Aim
Pick out each line of the rows below that contains the word "Instruction" and copy it in full.
** Begin The input **
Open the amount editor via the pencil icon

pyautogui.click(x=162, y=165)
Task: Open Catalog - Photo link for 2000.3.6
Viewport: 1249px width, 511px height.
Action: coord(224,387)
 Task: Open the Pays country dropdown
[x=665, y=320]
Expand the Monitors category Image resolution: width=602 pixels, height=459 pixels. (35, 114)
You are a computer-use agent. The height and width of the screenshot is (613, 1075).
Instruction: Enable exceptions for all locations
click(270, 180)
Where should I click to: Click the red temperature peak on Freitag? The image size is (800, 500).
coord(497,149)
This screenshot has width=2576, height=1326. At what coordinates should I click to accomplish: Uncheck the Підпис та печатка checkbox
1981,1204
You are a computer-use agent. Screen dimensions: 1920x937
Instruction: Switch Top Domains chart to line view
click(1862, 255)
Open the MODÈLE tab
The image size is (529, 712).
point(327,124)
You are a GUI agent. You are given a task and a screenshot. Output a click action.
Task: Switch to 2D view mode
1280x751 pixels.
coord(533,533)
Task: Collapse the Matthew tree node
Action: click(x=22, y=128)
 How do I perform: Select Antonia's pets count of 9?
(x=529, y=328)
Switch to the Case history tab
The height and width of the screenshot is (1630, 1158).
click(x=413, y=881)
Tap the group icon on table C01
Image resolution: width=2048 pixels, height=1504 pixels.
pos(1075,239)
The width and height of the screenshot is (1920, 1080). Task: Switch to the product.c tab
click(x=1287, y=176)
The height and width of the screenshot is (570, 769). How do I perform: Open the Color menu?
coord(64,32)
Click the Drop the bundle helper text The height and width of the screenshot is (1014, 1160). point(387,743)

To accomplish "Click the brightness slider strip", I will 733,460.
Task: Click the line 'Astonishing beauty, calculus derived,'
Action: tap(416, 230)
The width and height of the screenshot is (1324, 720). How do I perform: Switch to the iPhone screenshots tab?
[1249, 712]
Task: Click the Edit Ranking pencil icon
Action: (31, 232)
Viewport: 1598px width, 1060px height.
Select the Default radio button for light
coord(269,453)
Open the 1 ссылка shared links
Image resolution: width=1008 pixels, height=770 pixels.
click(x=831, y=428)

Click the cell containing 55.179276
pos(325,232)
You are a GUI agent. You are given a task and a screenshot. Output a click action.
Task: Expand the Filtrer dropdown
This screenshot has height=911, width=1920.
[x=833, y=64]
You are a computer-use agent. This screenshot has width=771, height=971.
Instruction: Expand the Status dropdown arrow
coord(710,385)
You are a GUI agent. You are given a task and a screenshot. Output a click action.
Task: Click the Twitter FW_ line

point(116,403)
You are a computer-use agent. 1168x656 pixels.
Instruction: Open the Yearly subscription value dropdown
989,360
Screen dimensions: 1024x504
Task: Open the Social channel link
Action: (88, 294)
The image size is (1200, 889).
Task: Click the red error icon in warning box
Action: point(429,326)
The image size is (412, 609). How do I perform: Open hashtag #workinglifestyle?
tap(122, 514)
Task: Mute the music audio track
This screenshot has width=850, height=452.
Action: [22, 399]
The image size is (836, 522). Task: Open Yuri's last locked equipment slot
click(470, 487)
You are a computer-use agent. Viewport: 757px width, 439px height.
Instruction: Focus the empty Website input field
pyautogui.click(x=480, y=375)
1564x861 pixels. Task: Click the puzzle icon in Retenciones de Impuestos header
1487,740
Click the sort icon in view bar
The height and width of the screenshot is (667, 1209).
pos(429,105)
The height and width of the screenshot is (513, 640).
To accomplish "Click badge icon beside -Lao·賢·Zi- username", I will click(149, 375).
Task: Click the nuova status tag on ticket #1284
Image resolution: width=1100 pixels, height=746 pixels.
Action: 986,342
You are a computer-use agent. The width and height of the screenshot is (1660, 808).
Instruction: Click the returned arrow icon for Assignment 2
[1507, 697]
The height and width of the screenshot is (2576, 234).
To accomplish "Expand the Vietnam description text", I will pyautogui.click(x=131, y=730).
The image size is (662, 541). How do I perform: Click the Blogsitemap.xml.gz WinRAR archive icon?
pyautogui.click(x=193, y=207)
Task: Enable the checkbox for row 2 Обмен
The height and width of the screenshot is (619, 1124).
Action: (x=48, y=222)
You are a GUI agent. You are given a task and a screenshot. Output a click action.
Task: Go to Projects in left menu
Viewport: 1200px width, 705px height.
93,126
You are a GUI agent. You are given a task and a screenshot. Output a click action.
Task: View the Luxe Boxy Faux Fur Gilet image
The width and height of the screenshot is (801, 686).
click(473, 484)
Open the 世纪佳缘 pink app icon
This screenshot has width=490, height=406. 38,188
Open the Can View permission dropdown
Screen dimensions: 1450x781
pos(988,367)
** End The input **
Task result
Instruction: Enable exceptions for all locations
Instruction: Switch Top Domains chart to line view
Instruction: Expand the Status dropdown arrow
Instruction: Open the Yearly subscription value dropdown
Instruction: Focus the empty Website input field
Instruction: Click the returned arrow icon for Assignment 2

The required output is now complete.